I was always a really nerdy kid. Starting in first grade at my elementary school, each class had a day and time once a week to visit the school library and check out books. It didn’t take me very long to find the science section. Each week I would bring home books about animals, dinosaurs, planets, etc. My mom grew very concerned. She called a conference with my first grade teacher about it.
“Kerianne keeps bringing home these books that are way over her reading level, and I’m afraid that she doesn’t know where the books that she can read are,” she told my first grade teacher.
At the next library session my teacher made me check out a Clifford book, and wouldn’t let me get the book on arctic seals that I wanted. I was so mad. When I got home, I jumped off the bus, stormed into my house, sat next to my mother, opened the book, and read the entire thing in a very deliberately agitated manner before closing the book and looking up at my mother in six-year-old rage.
“I have all the picture books that I need in my room, and I want to read science books. Why won’t you let me read science books?” I demanded of my mother.

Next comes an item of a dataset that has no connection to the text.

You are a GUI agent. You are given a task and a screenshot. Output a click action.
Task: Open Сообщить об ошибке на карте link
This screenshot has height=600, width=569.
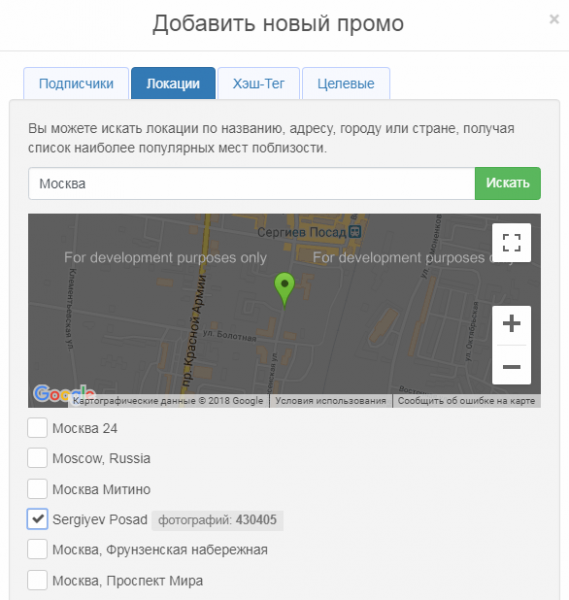(466, 401)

“You can’t read all of the words in the science books,” my mother said in a cautiously apologetic tone.
“Maybe I can’t read all of the words, but I can read most of them, and I can figure out the rest, plus I can learn a lot from the pictures,” I said.
My mom and my teacher never made me check out another Clifford, Bernstein Bears, or other popular children’s books ever again.
In second grade they had this really cool interactive CD kit about the solar system at the book fair, and I begged my mother for it.
“There’s only one left!” I urged her.
I was exceptionally disappointed when it was gone the next day. My hopes and dreams were dashed and my need for knowledge of the solar system would never be satisfied. My mom told me years later that seeing my disappointment just about broke her heart, and she thought about giving me the CD then, but was glad when she could see my reaction on Christmas morning. That was a really cool CD. I found it when I was cleaning out a bunch of boxes over winter break and although it had never seen an operating system newer than Windows 95, I couldn’t bring myself to toss it.
All through elementary school I really wanted to go to Space Camp. When I was 11 I put together a MS PowerPoint presentation on the reasons why I thought my parents should send me to Space Camp. I felt I was pretty justified in my requests and somewhere between the adorableness of their 11-year-old with her PowerPoint and the desperate desire I expressed, my parents agreed to send me to Space Camp. I was so excited that I was counting down the days every day for 2 months.
Then after Space Camp, I practically lived in my flight suit for the rest of the summer. I still have it in my closet at home.